--- Task brief ---
Lift out, unaltered, the lines of the material below between the line holding "For every named target in this 943×2576" and the line holding "Resources (674, 62)", counting both.

--- Dataset entries ---
____________________

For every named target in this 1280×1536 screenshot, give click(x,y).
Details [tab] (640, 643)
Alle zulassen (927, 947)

____________________

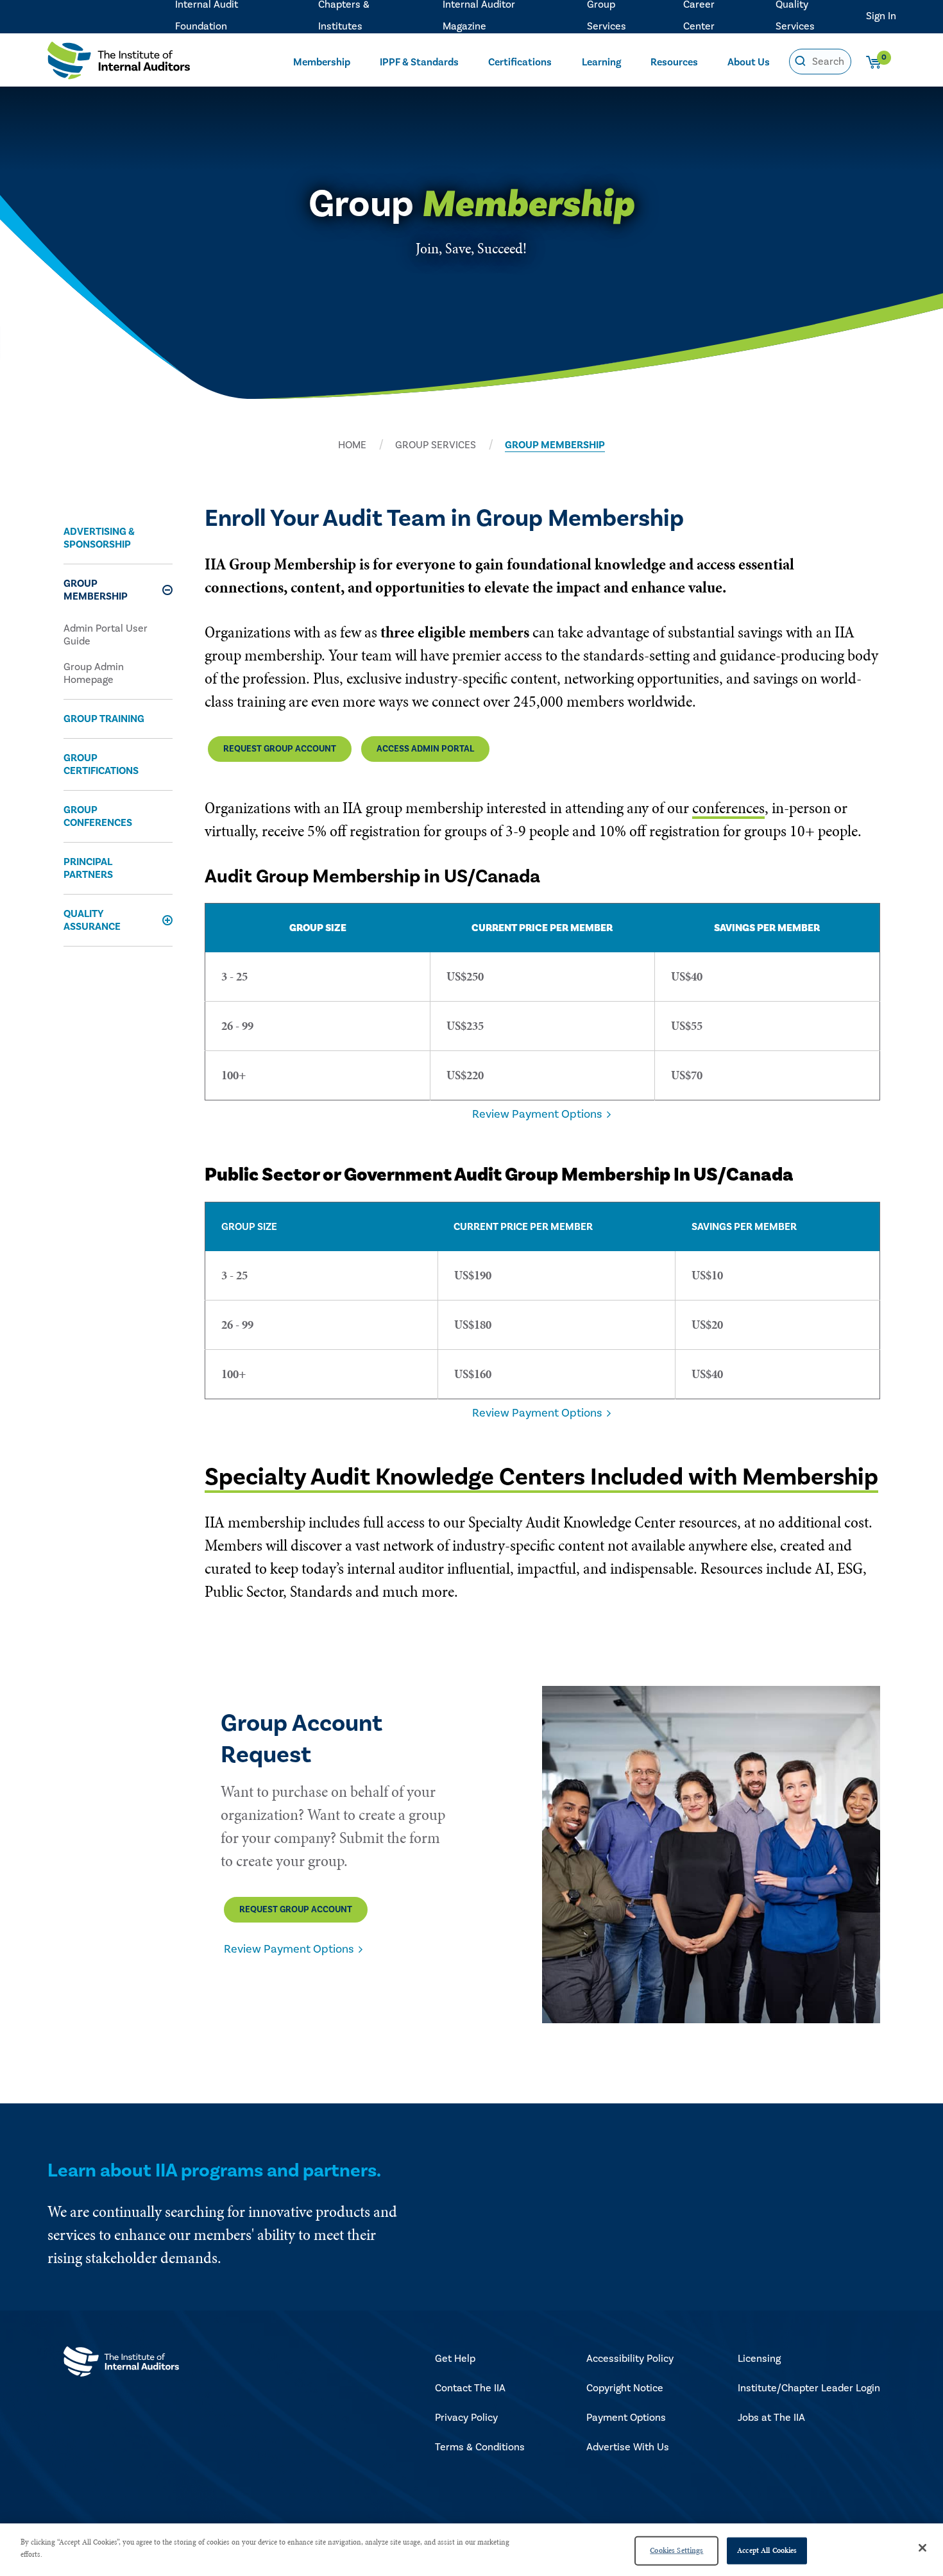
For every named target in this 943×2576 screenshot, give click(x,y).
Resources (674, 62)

____________________

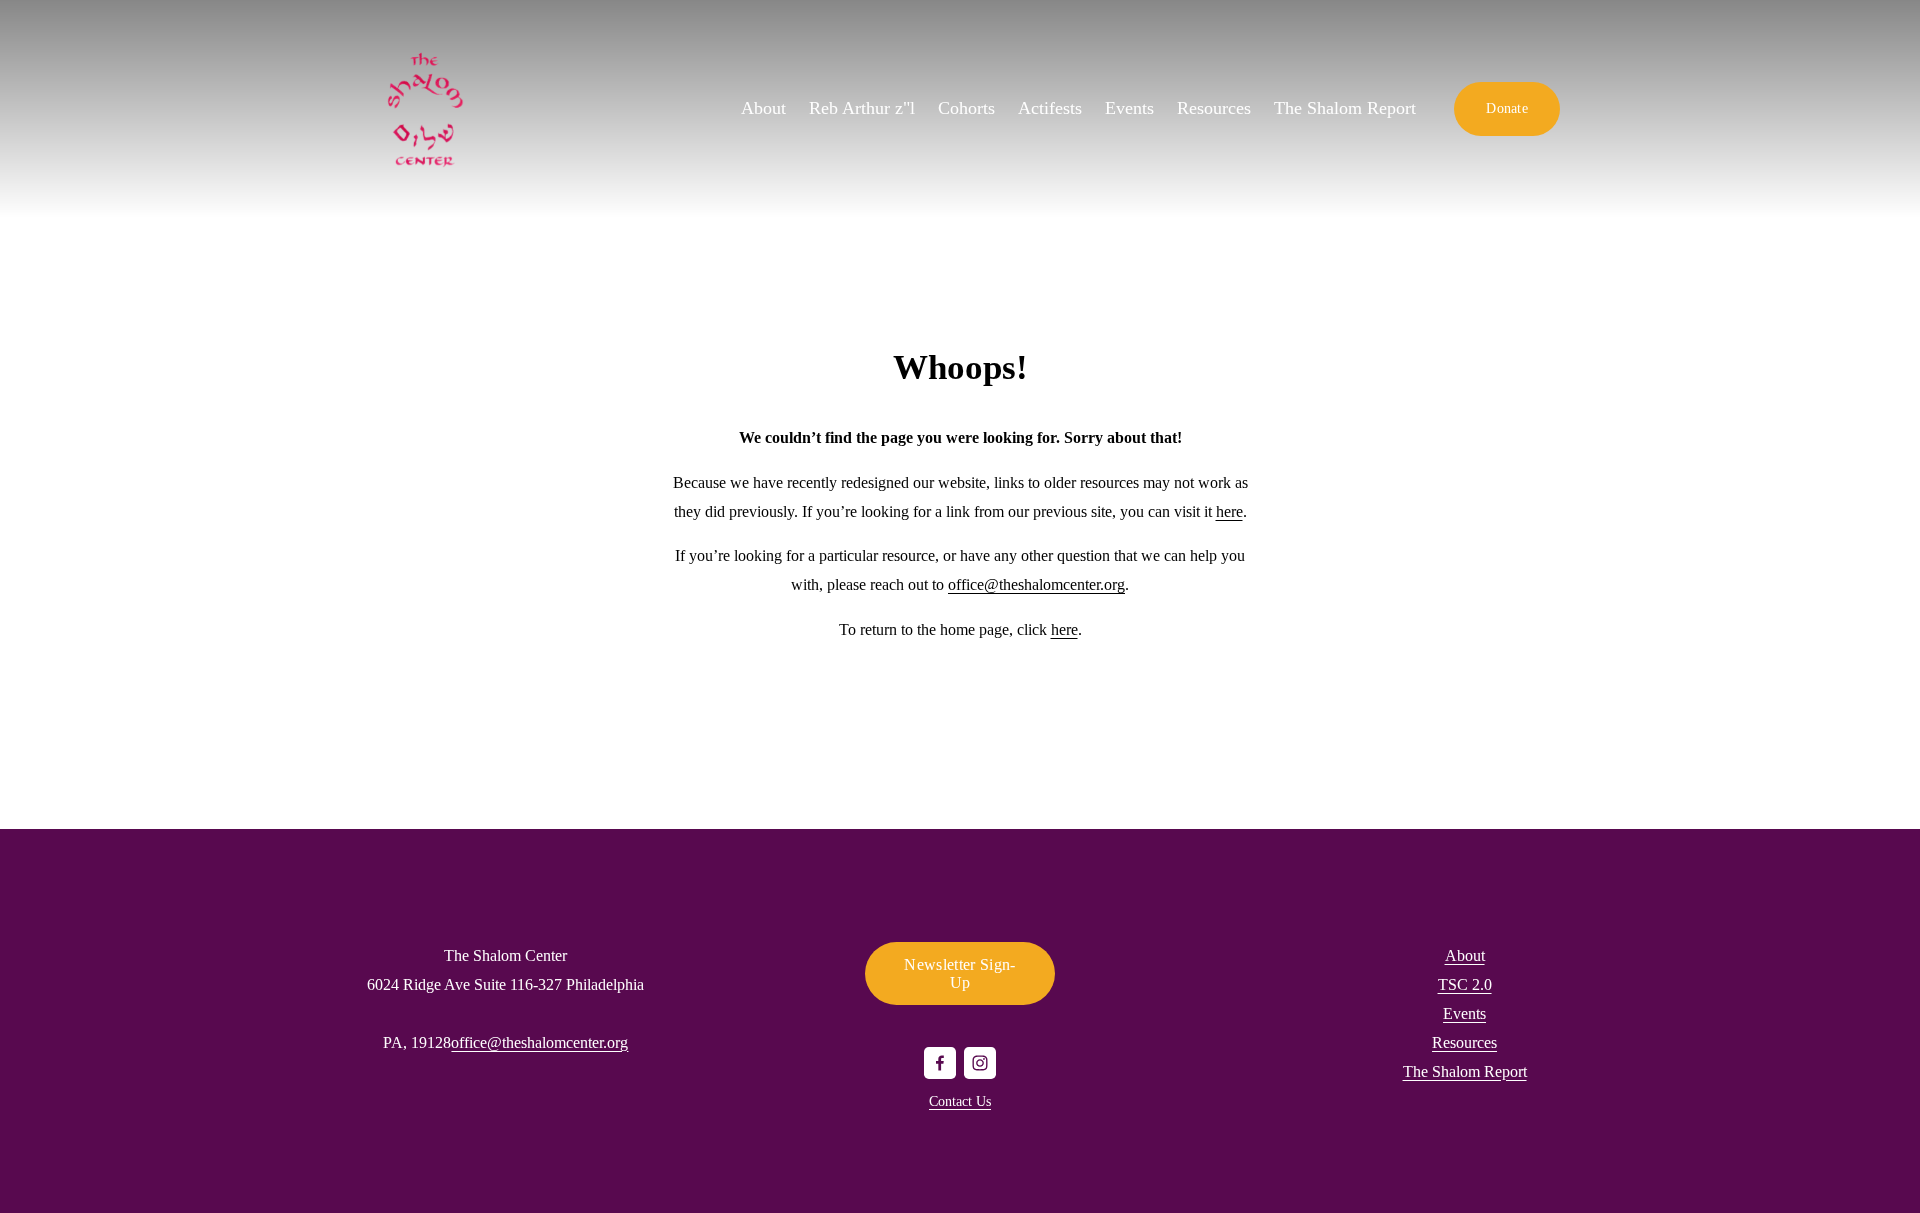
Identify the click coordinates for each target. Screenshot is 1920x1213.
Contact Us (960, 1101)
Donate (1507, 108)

____________________

--- Expected answer ---
For every named target in this 943×2576 screenshot, give click(x,y).
Resources (674, 62)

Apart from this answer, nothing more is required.